STUDY TEXT:
::::::

Ursula Keller

From ETHW

Ursula Keller
Ursula Keller
Awards
IEEE Photonics Award
IEEE Edison Medal
European Inventor Award
Lifetime Achievement (2018)
Charles H. Townes Award, OSA (2015)
Arthur L. Schawlow Award
LIA’s highest achievement award (2013)
EPS Senior Prize for Applied Aspects of Quantum Electronics and Optics (2011)

Biography

An IEEE Fellow and a pioneer in the field of ultrafast lasers, Ursula Keller has revolutionized photonics and enabled important scientific and industrial applications in physics, chemistry, and biology. Keller developed the semiconductor saturable absorber mirror (SESAM) for generating ultrashort pulses, which transformed femtosecond lasers from complex devices only used by specialists to reliable instruments suitable for use in any general-purpose scientific laboratory and industrial applications. Most ultrashort lasers today utilize her SESAM mode-locking technology for optical communication, precision measurements, microscopy, ophthalmology, and micromachining applications. The laser pulses produced using SESAM are very effective for eye and cancer surgery as they do not heat the material that they strike including cell tissue. Her work has also enabled the optical frequency comb revolution and the invention of the attoclock to resolve electron tunneling a highly debated topic ever since the early days in quantum mechanics. Keller’s development of carrier phase stabilization and frequency comb technology during the 1990s was integral to Hänsch and Hall’s development of laser-based spectroscopy that garnered the 2005 Nobel Prize in Physics.

::::::

RECORDED DATA:
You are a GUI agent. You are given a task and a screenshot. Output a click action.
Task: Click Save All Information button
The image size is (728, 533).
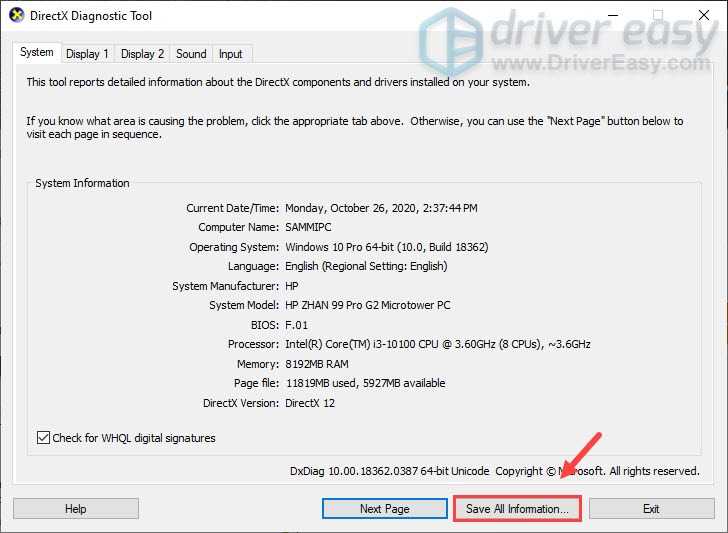click(517, 509)
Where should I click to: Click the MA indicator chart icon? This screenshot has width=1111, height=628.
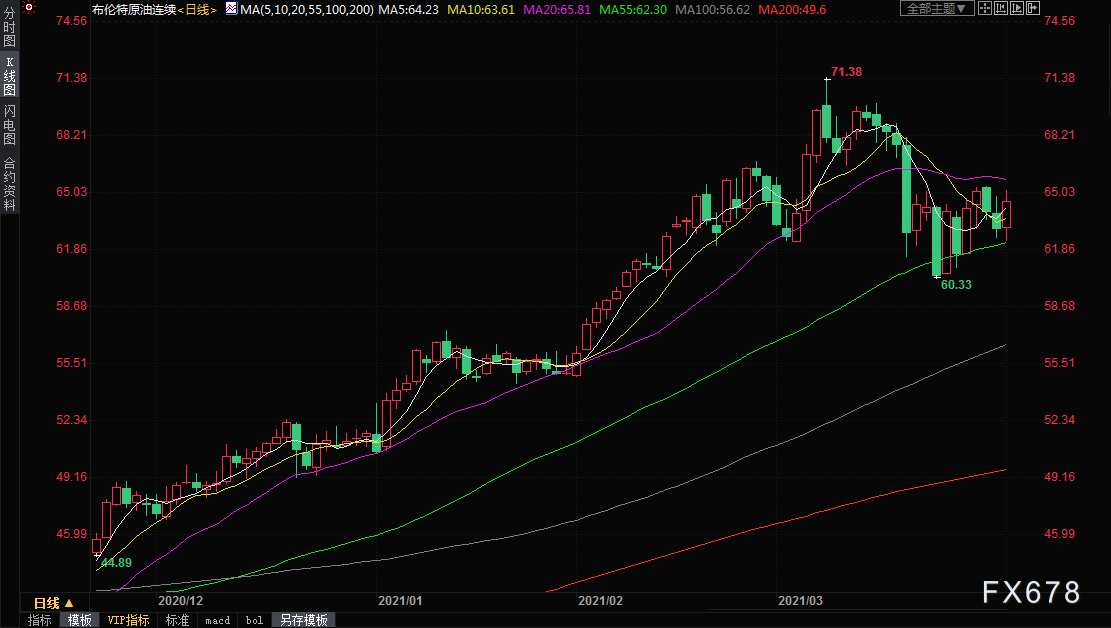point(231,9)
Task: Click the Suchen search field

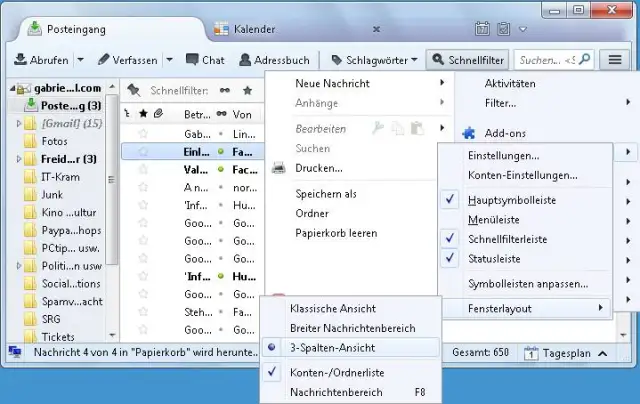Action: [547, 60]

::::::

TASK DIRECTIONS: From the Ursula Keller biography above, list every application that the text names for her SESAM mode-locking technology in ultrashort lasers today.

ANSWER SECTION: optical communication, precision measurements, microscopy, ophthalmology, micromachining